To find unlikely collaborators, you must leave your desk and put yourself in an uncomfortable position to meet new people. Participating in events such as meet ups, attending lectures by non-discipline speakers, or volunteering to serve on multidisciplinary committees provide opportunities to interact with others who have the same goals, but arrive in a different way. Our collaboration started unintentionally thought an aging collaboration at our university. After listening to a lecture provided by a nurse, it was obvious that design had much more in common with nursing than physicians. From the beginning of that relationship, faculty from a school of design joined together with nursing educators on teaching and research initiatives in which course outcomes formed our research around collaborative teaching and exponentially higher project outcomes.

While this all seems to be a smooth transition, it is nothing but. Along the way, obstacles presented at every corner: scheduling, team conflicts, administrative conflicts. During the organization process, there needs to be flexibility in course scheduling and content refinement. During the planning process, it is extremely important that everyone knows what the goals of the class are from the highest level down to the student. Most importantly, the student must thoroughly understand the daily plan, as well as the team’s mission and how everyone team member will be contributing to the success of the project. Without this, there is a knowledge void and cynicism can appear around who is doing what and why this is important.

To counter this, throughout the course each week, joint informative lectures are conducted that identify what nursing students and design students are doing and why it is important. Both the nursing and design faculty lead a discussion about how the work one discipline conducts is bolstering the other, reminding students that at the end of the course, we will have a comprehensive solution.

In our collaborative course, we strive for actionable results. We develop products, services, and systems that address our stakeholder needs. The design students are well versed in product, graphic and fashion design and nursing students in the clinical aspects of the problems we are trying to solve, along with identifying the populations that are most vulnerable.

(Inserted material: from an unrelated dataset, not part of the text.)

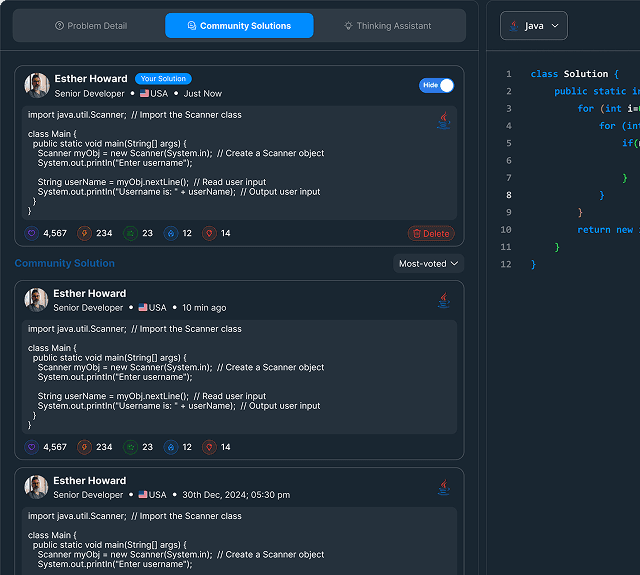640x575 pixels.
Task: Select the Community Solutions tab
Action: pyautogui.click(x=239, y=26)
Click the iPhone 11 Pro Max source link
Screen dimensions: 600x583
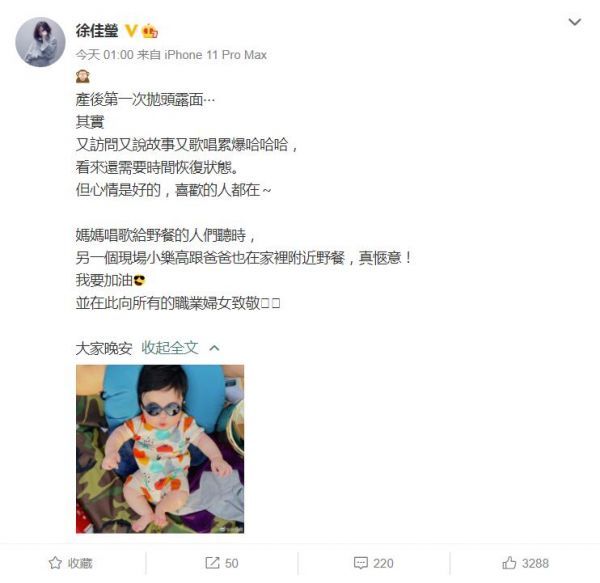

To obtain these solutions, we use an iterative product development process that allows all students to be collaborative when needed and focus on what they are good at when needed. The students develop products and product scenarios that can be tested and validated to ensure we are moving in the correct direction. This process has proven to be very effective for correctly solving problems and advancing solutions to the next level. Participation in this course has promoted experiential learning within each of the students. The process of experiential learning allows the learner to integrate new learning into old constructs, and prepares students to be knowledgeable, to apply their knowledge, to perform critical analysis of their work, and to discover how to become a lifelong learner (Gray & Christov, 2017). When individuals from different backgrounds and disciplines join together to create new possibilities that neither could have envisioned alone, innovation flourishes (Ulrich & Crider, 2017).

In this presentation, participants will hear from both the design and nursing faculty regarding the development of a collaborative course, obstacles encountered, and selected teaching strategies that are useful in engaging students in a cross-disciplinary course. Course outcomes including successful projects that emerged from this course will be shared.